The purpose of the lab is to use JMP to obtain confidence intervals and p-values from hypothesis tests.
Lab Procedures
A subliminal message is below our threshold of awareness but may influence our behavior. Can subliminal messages affect the way students learn math? A group of students who had failed the mathematics part of the City of New York Skills Assessment Test agreed to participate in a study of this question. The data were originally collected in a study by John Hudesman, and the study is described in Moore (2000, p. 400).
All students received a daily subliminal message flashed on a screen too rapidly to be read consciously. The students were randomly assigned to receive one of two messages. The treatment group received the message, "Each day I am getting better in math." The control group received the neutral message, "People are walking on the street." All students in both groups took a pre-test, went to a summer math skills program, and then took a post-test.

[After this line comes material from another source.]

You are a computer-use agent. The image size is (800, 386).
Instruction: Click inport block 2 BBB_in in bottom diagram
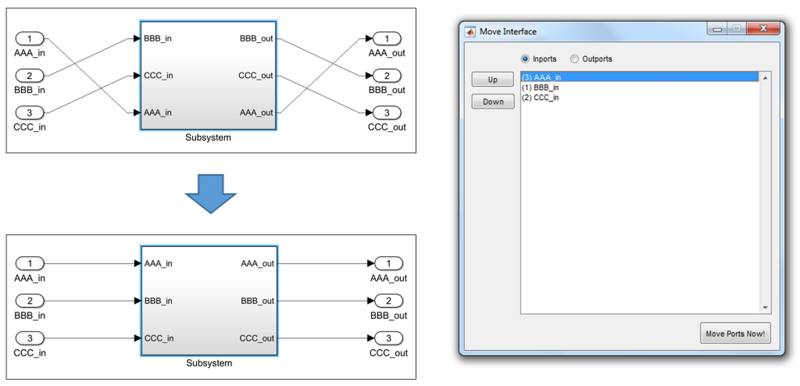(30, 301)
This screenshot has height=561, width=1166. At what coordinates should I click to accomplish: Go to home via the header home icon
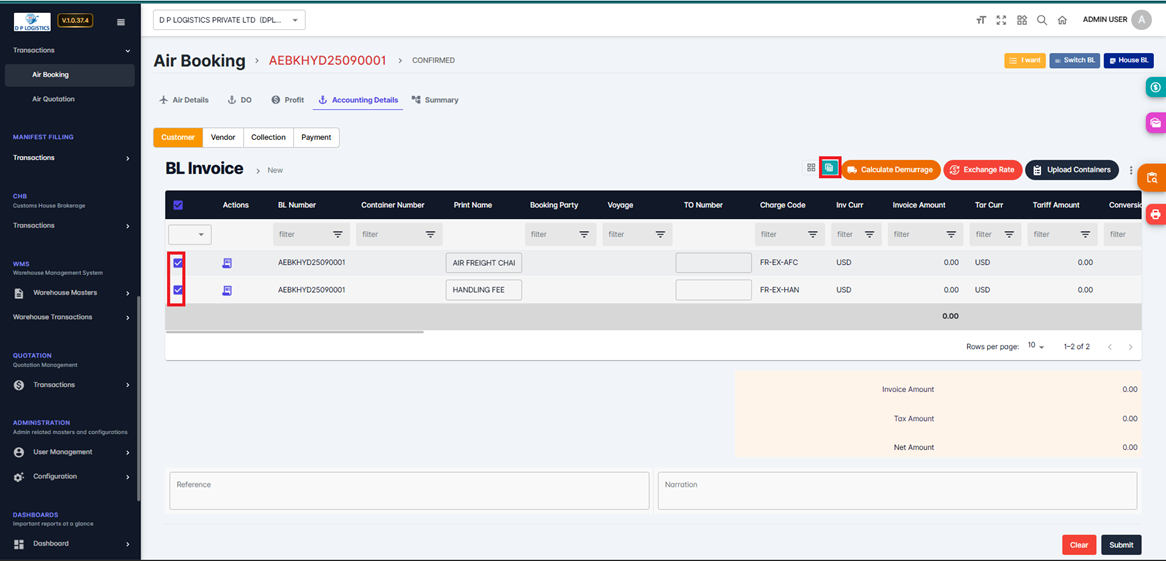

This is a study involving inferences for the difference in means of separate groups. It's not matched pairs because there are two separate groups: the students who got the subliminal message, and the students who got the neutral message. The data for the students' test scores are in the file subliminal (click here). People in the subliminal group have the code "T", and people in the neutral message group have the code "C".
Questions:
1a) (not handed in) In this problem, the
outcome variable is the improvement in test scores.
For each group, examine the distribution of improvement
scores. Do normal curves appear reasonable
descriptions of the distributions of improvement scores in
each group? You can get both normal curves on one
plot by using Analyze - Fit Y by X. Put
the continuous variable in the Y-box and the group variable
in the X-box. After running it, click on the red
arrow next to the "Oneway analysis...", and select
Normal Quantile Plot - Plot Actual by Quantile.
If the data in both groups roughly follow normal
curves, we can proceed with the significance test.
Otherwise, because the sample size is small, you have
to use methods that we have not learned in this course.
1b) (handed in) The researchers claim
that the positive subliminal message improves test
scores. Test their claim using the change in test
score (post-test score - pre-testscore) for the subliminal
and neutral message groups. Write your hypotheses,
the value of the test statistic (show the
numerator and denominator that go into the test
statistic), the p-value, and your
conclusions. You can pick off the
appropriate values for the means and standard errors
by clicking on the red arrow next to "Oneway
analysis..." and selecting Means and Std Dev.
Use a one-sided alternative hypothesis.
To run a hypothesis test for the difference of two
means in JMP, use Analyze - Fit Y by X,
inputting the continuous variable in the Y-box and the
group variable in the X-box. After running it, go to
the red arrow next to the "Oneway analysis..." Then
select t-Test. The output shows the
mean, the SE for the difference in means, the upper and
lower limits of a 95% confidence interval, the value of the
test statistics ("t-ratio"), the degrees of freedom for the
t-distribution, and the p-values for the tests of different
hypotheses. As before, Prob >
|t| is the p-value when the alternative is
two-sided; 2) Prob > t is the p-value when
the alternative has a > sign in it;
and, 3) Prob < t is the p-value when the
alternative has a < sign in it. The
graph displays the location of the test statistic on the
t-curve.
2. Give a 90% confidence
interval for the difference in average improvement when
viewing the positive subliminal message versus when viewing
the neutral message. Use the degrees of freedom given
in the t-test output as the multiplier.
Explain in one sentence what this confidence interval
tells you about the effectiveness of the subliminal message
versus the neutral message.
COMMENTS ON THIS PROBLEM:
These conclusions are valid
for the subject material, message, and student populations
in this study. However, they may not generalize to other
subject material, messages, or other populations.
Additional studies involving other subject material,
other messages, and other populations are needed before we
can feel secure with broad generalizations.
Reference:
Moore, D. The Basic Practice of Statistics. New
York: W.H. Freeman and Company, 2000.